Differences in the liability to self-administer intravenous cocaine between C57BL/6 x SJL and BALB/cByJ mice.

Application of animal models of psychostimulant abuse for experimentation in mice is becoming increasingly important for studying the contribution of genetic differences, as well as the roles of selected (targeted) genes, in specific behaviors. The purpose of this study was to investigate strain differences in cocaine self-administration behavior between C57BL/6 x SJL hybrid mice and BALB/cByJ mice. These two strains were chosen because BALB/cByJ mice have a well-developed behavioral pharmacological profile, and hybrid strains on a C57BL/6 background are commonly used for generating transgenic expressing and knockout mutant mice. C57BL/6 x SJL mice dose-dependently acquired cocaine self-administration (1.0 mg/kg/injection but not 0.25 mg/kg/injection) by responding selectively in the active nose-poke hole and maintaining stable levels of daily drug intake; they also exhibited a characteristic inverted-U-shaped cocaine dose-effect function. BALB/cByJ mice failed to acquire cocaine self-administration at either dose under the same test conditions. The strain differences observed in self-administration did not seem to be attributed to other behavioral differences because the two strains exhibited similar amounts of spontaneous nose-poking in the absence of reinforcers, and BALB/cByJ mice responded more than C57BL/6 x SJL mice in a food-reinforced nose-poke operant task. Importantly, the dose-effect function for the motor stimulating effects of cocaine (3.8-30 mg/kg intraperitoneally) suggests enhanced sensitivity but reduced efficacy of cocaine in stimulating motor activity in BALB/cByJ mice relative to the C57BL/6 x SJL hybrid mice.
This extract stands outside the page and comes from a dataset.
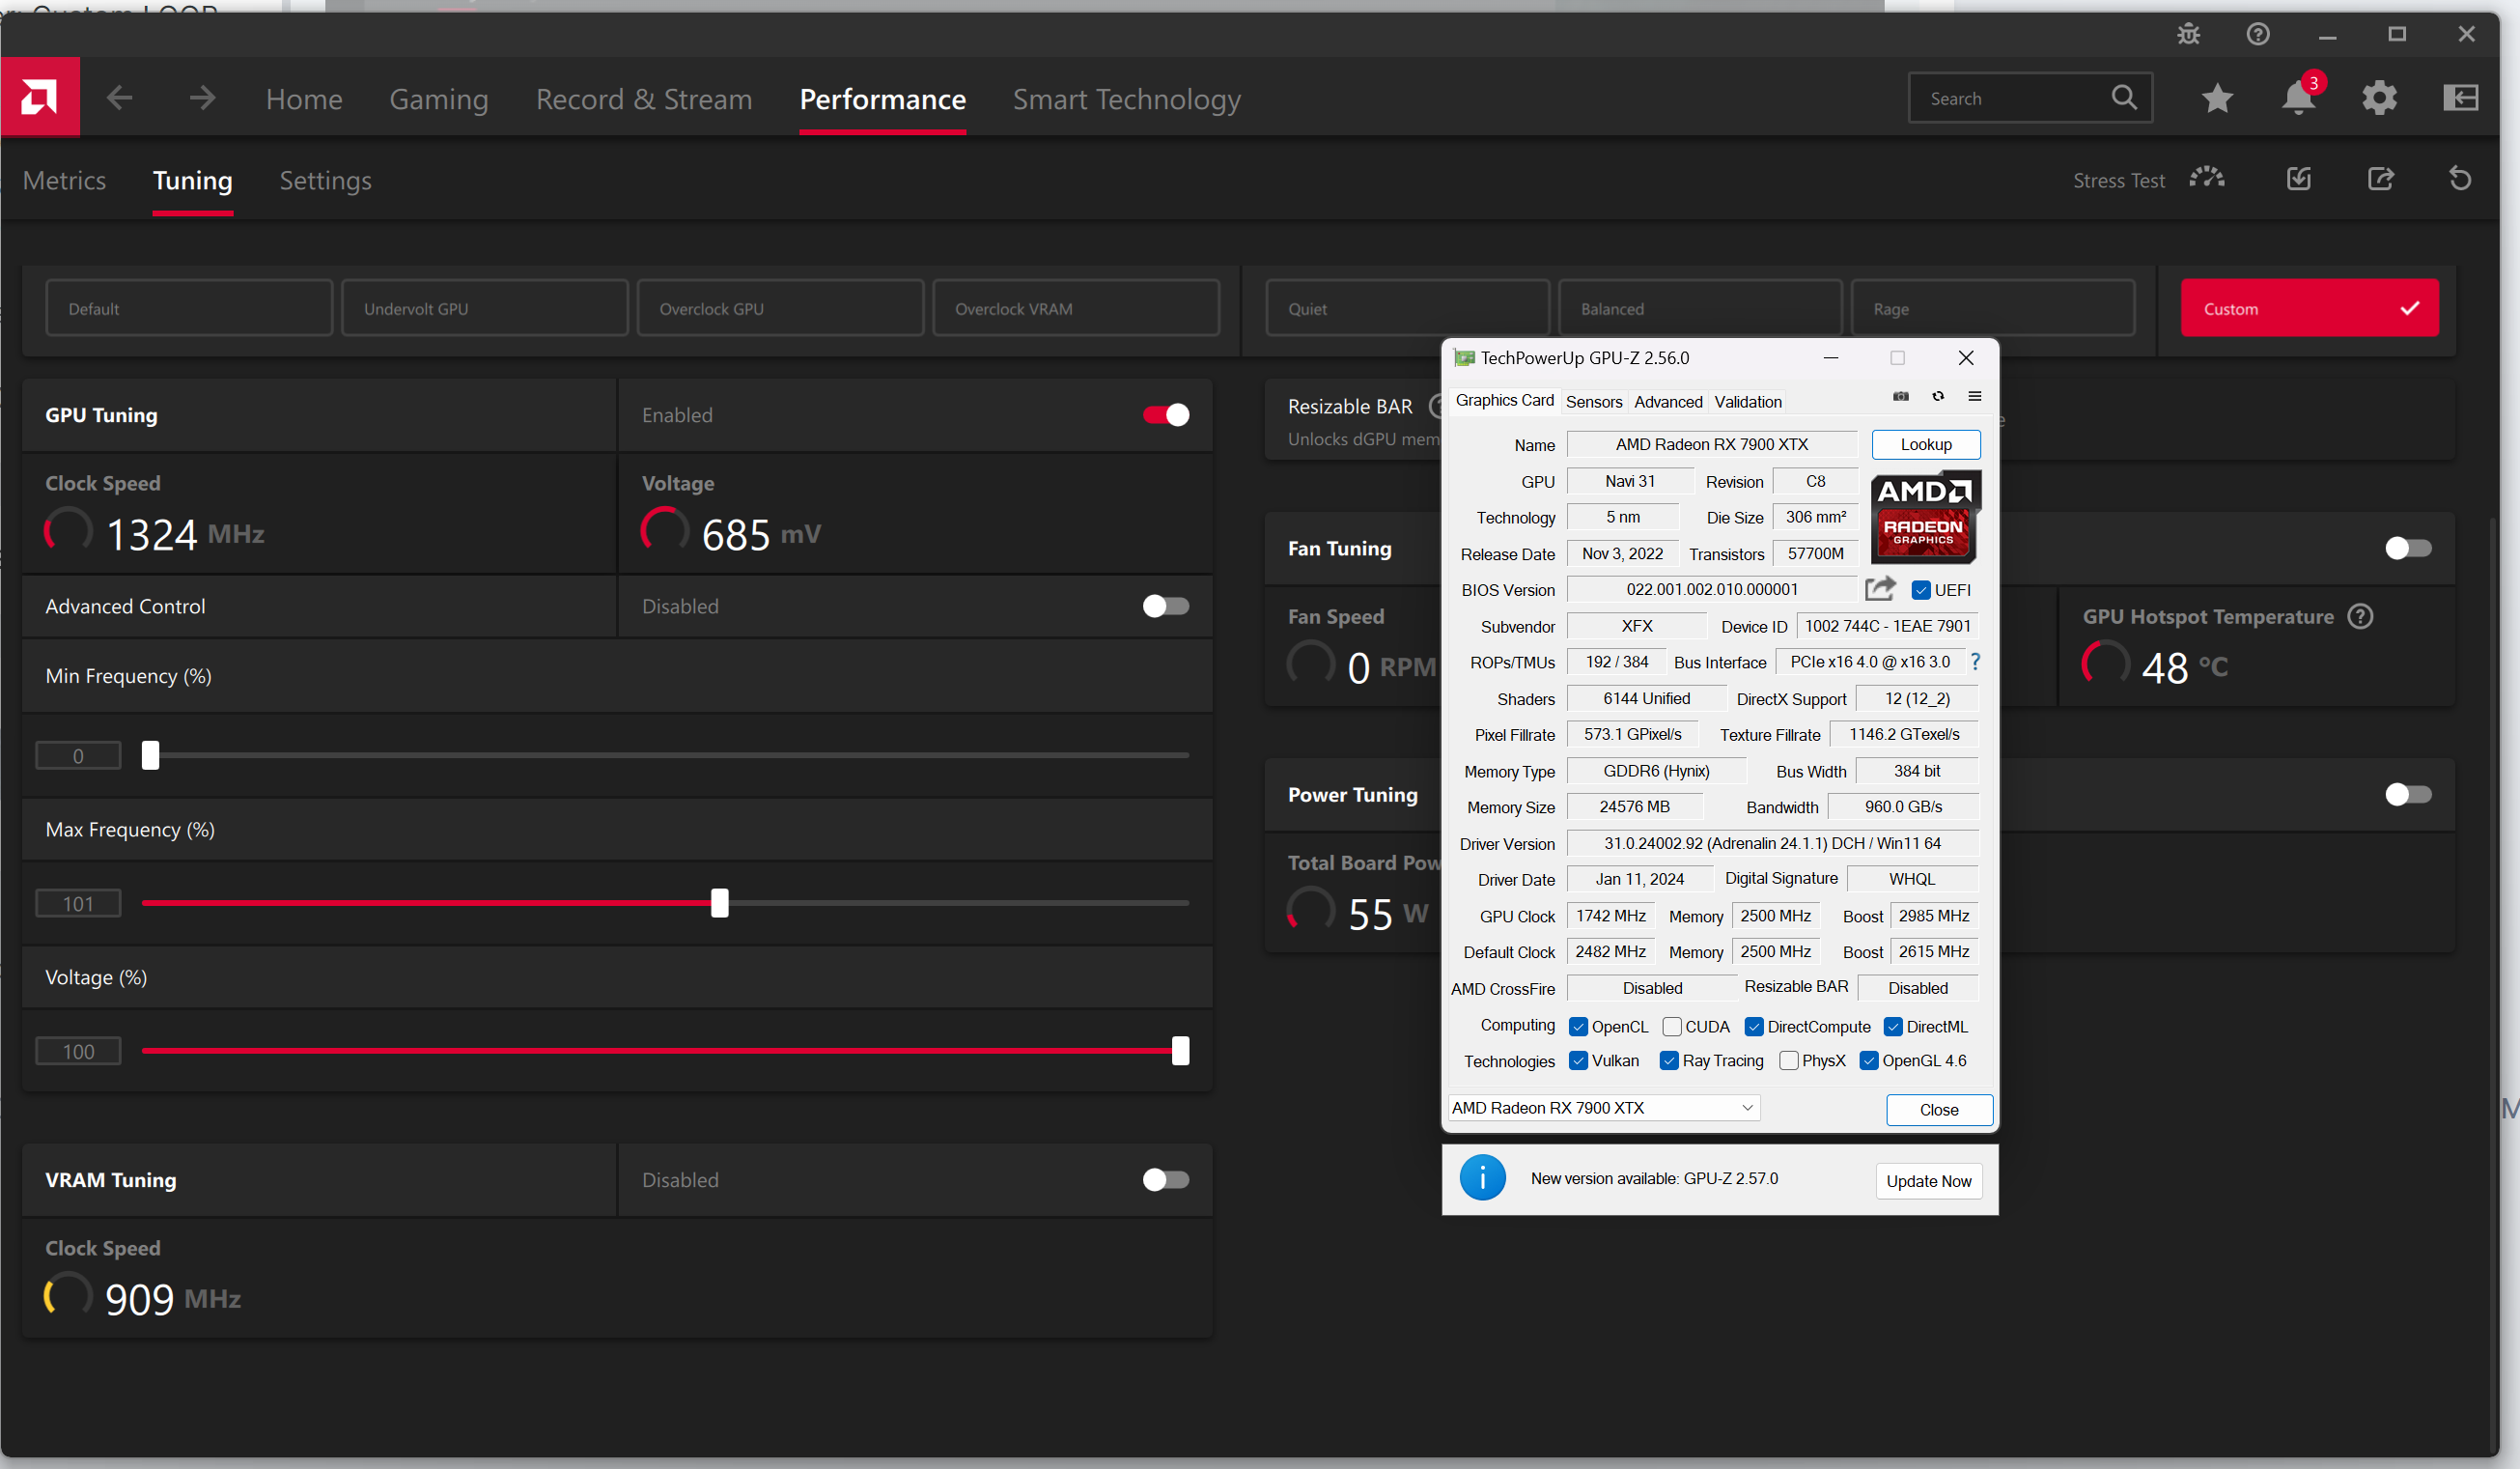2520x1469 pixels.
Task: Click the Max Frequency slider handle
Action: click(720, 903)
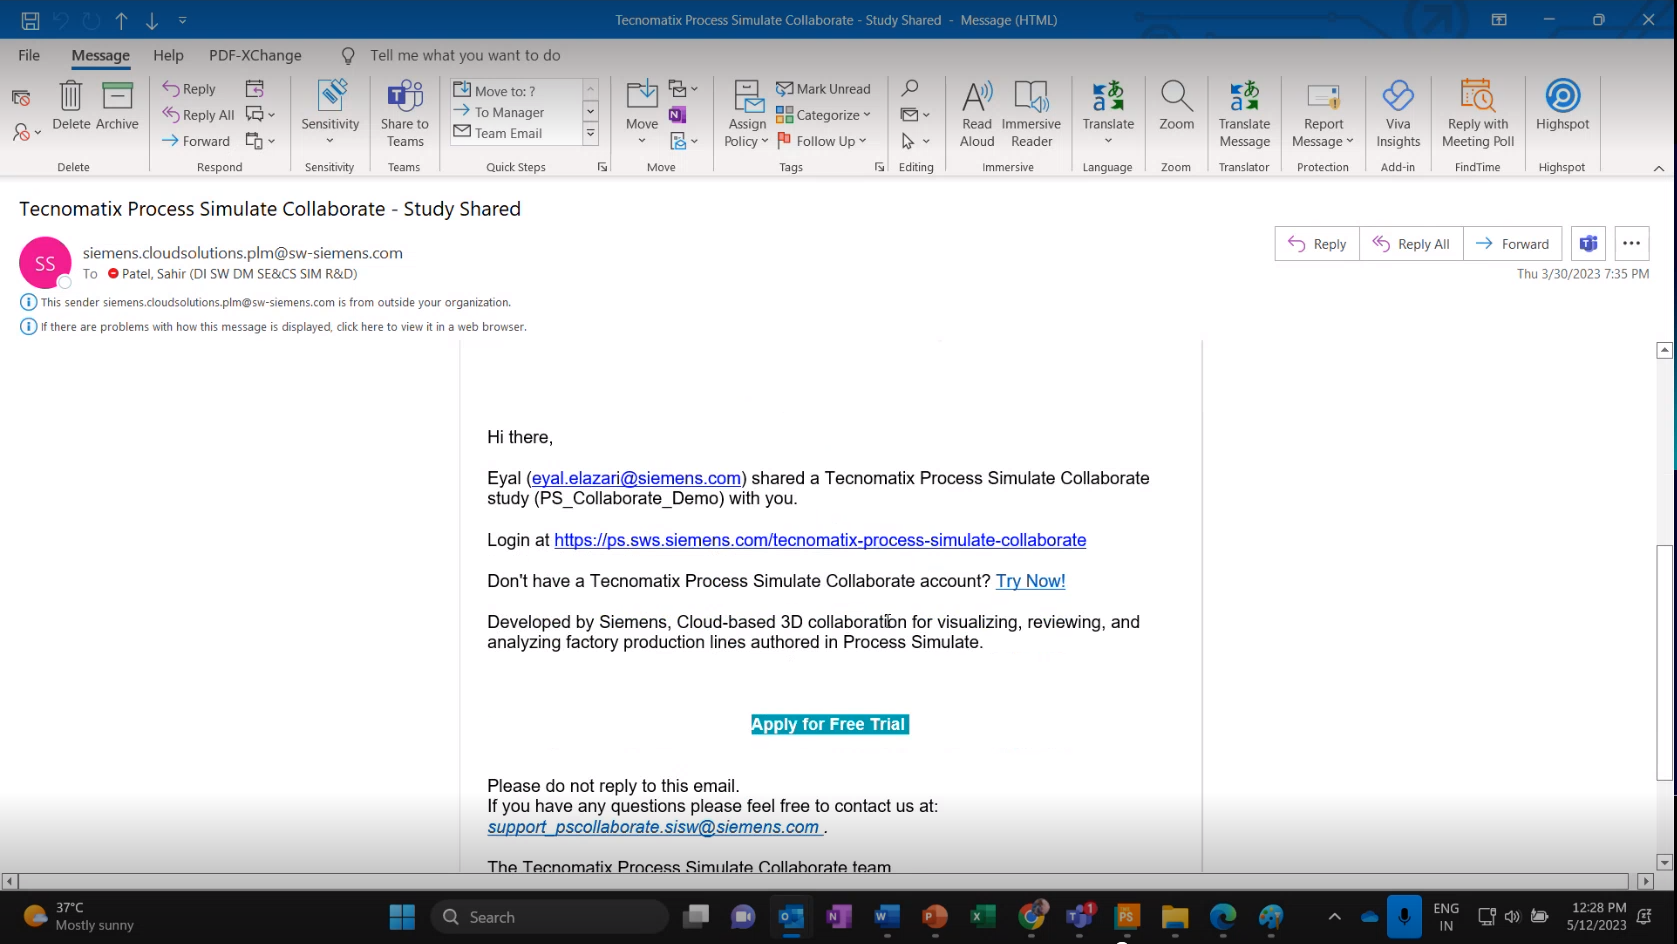Mark the message as Unread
These results indicate that the decreased liability of BALB/cByJ mice to acquire cocaine self-administration is not the result of differences in spontaneous activity or performance, but may reflect different sensitivities to the reinforcing, or rate-disrupting, properties of cocaine. The data support an influence of genetic background in the liability to self-administer cocaine. Thus, a hypothesis is proposed that the decreased liability of BALB/cByJ mice to acquire cocaine self-administration is related to differences in brain monoamine systems linked to the high "emotionality" profile of BALB/c mice in novel or fearful situations, including perhaps cocaine administration.